= Title 15 of the Code of Federal Regulations =

U.S. federal rules and regulations on commerce and foreign trade

Title 15 is the portion of the Code of Federal Regulations that governs Commerce and Foreign Trade within the United States. It is available in digital or printed form.

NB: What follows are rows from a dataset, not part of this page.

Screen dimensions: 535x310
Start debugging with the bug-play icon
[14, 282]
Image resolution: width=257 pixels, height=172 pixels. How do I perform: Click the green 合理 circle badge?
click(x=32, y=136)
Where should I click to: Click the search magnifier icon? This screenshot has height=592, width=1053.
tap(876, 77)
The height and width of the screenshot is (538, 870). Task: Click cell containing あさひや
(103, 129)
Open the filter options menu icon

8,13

Title 15 comprises three volumes, and is divided into four Subtitles:
- Subtitle A — Office of the Secretary of Commerce
- Subtitle B — Regulations Relating to Commerce and Foreign Trade
- Subtitle C — Regulations Relating to Foreign Trade Agreements
- Subtitle D — Regulations Relating to Telecommunications and Information

==Subtitle A: Office of the Secretary of Commerce==
Subtitle A (§§ 0-29) covers regulations associated with the office of the U.S. Secretary of Commerce, and is primarily concerned with conduct of, restrictions on, and disciplinary proceedings concerning employees of that office. Subtitle A occupies a portion of volume 1.

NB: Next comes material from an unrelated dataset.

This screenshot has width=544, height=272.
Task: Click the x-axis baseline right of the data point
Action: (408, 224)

==Subtitle B: Regulations Relating to Commerce and Foreign Trade==
Subtitle B covers Regulations Relating to Commerce and Foreign Trade. It begins in volume 1 and continues through volume 3. Subtitle B consists of the following chapters:

| Volume | Chapter | Sections | Scope |
| 1 | I | 30-199 | Bureau of the Census (Department of Commerce) |
| II | 200-299 | National Institute of Standards and Technology (Department of Commerce) |
| 2 | III | 300-399 | International Trade Administration (Department of Commerce) |
| IV | 400-499 | Foreign-Trade Zones Board (Department of Commerce) |
| VII | 700-799 | Bureau of Industry and Security (Department of Commerce) |
| 3 | VIII | 800-899 | Bureau of Economic Analysis (Department of Commerce) |
| IX | 900-999 | National Oceanic and Atmospheric Administration (Department of Commerce) |
| XI | 1100-1199 | Technology Administration (Department of Commerce) |
| XIII | 1300-1399 | East-West Foreign Trade Board |
| XIV | 1400-1499 | Minority Business Development Agency |

==Subtitle C: Regulations Relating to Foreign Trade Agreements==
Subtitle C (§§ 2000–2099) comprises regulations relating to foreign trade agreements administered by the Office of the United States Trade Representative. Subtitle C occupies a portion of volume 3.

==Subtitle D: Regulations Relating to Telecommunications and Information==
Subtitle D (§§ 2300–2399) comprises regulations relating to the National Telecommunications and Information Administration (Department of Commerce) and concludes volume 3.